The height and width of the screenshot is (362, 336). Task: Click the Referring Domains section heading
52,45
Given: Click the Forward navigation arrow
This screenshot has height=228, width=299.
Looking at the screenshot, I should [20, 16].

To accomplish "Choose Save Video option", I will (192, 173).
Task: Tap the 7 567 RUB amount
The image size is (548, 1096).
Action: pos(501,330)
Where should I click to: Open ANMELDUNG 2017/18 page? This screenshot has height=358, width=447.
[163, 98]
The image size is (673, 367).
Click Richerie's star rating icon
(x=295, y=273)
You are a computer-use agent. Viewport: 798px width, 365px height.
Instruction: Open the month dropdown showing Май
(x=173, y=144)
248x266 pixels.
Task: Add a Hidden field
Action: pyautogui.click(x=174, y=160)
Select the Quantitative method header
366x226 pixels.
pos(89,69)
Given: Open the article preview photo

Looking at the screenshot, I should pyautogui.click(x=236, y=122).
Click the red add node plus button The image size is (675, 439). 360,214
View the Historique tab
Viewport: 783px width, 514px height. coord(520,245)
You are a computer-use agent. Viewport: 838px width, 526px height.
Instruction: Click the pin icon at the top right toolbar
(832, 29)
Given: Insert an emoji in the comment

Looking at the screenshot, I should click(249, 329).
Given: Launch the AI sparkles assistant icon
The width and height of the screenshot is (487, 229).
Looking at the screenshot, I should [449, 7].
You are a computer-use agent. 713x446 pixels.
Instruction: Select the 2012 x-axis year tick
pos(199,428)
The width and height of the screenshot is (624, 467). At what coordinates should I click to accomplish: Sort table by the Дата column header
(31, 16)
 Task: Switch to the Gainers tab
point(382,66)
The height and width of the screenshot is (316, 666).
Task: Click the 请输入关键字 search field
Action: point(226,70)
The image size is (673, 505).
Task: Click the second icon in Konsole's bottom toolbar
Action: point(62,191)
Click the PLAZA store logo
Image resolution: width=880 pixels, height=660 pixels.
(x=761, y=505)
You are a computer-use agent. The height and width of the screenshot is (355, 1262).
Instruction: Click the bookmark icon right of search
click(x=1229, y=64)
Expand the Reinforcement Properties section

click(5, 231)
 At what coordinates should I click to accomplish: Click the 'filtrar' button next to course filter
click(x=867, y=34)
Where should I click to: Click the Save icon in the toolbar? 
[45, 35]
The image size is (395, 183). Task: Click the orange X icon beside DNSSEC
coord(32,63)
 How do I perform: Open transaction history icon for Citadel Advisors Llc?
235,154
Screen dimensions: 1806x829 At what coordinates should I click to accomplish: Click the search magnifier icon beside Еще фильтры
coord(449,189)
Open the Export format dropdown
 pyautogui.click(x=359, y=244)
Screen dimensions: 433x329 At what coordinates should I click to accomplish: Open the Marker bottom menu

- How to complete this task -
So that nothing is lost, restate all the material word for word.

- Solution to this exercise -
The height and width of the screenshot is (362, 336). Task: Click the Referring Domains section heading
52,45
Given: Click the Forward navigation arrow
This screenshot has height=228, width=299.
Looking at the screenshot, I should [20, 16].

To accomplish "Choose Save Video option", I will (192, 173).
Task: Tap the 7 567 RUB amount
The image size is (548, 1096).
Action: pos(501,330)
Where should I click to: Open ANMELDUNG 2017/18 page? This screenshot has height=358, width=447.
[163, 98]
The image size is (673, 367).
Click Richerie's star rating icon
(x=295, y=273)
You are a computer-use agent. Viewport: 798px width, 365px height.
Instruction: Open the month dropdown showing Май
(x=173, y=144)
248x266 pixels.
Task: Add a Hidden field
Action: pyautogui.click(x=174, y=160)
Select the Quantitative method header
366x226 pixels.
pos(89,69)
Given: Open the article preview photo

Looking at the screenshot, I should pyautogui.click(x=236, y=122).
Click the red add node plus button The image size is (675, 439). 360,214
View the Historique tab
Viewport: 783px width, 514px height. coord(520,245)
You are a computer-use agent. Viewport: 838px width, 526px height.
Instruction: Click the pin icon at the top right toolbar
(832, 29)
Given: Insert an emoji in the comment

Looking at the screenshot, I should click(249, 329).
Given: Launch the AI sparkles assistant icon
The width and height of the screenshot is (487, 229).
Looking at the screenshot, I should [449, 7].
You are a computer-use agent. 713x446 pixels.
Instruction: Select the 2012 x-axis year tick
pos(199,428)
The width and height of the screenshot is (624, 467). At what coordinates should I click to accomplish: Sort table by the Дата column header
(31, 16)
 Task: Switch to the Gainers tab
point(382,66)
The height and width of the screenshot is (316, 666).
Task: Click the 请输入关键字 search field
Action: point(226,70)
The image size is (673, 505).
Task: Click the second icon in Konsole's bottom toolbar
Action: point(62,191)
Click the PLAZA store logo
Image resolution: width=880 pixels, height=660 pixels.
(x=761, y=505)
You are a computer-use agent. The height and width of the screenshot is (355, 1262).
Instruction: Click the bookmark icon right of search
click(x=1229, y=64)
Expand the Reinforcement Properties section

click(5, 231)
 At what coordinates should I click to accomplish: Click the 'filtrar' button next to course filter
click(x=867, y=34)
Where should I click to: Click the Save icon in the toolbar? 
[45, 35]
The image size is (395, 183). Task: Click the orange X icon beside DNSSEC
coord(32,63)
 How do I perform: Open transaction history icon for Citadel Advisors Llc?
235,154
Screen dimensions: 1806x829 At what coordinates should I click to accomplish: Click the search magnifier icon beside Еще фильтры
coord(449,189)
Open the Export format dropdown
 pyautogui.click(x=359, y=244)
Screen dimensions: 433x329 At what coordinates should I click to accomplish: Open the Marker bottom menu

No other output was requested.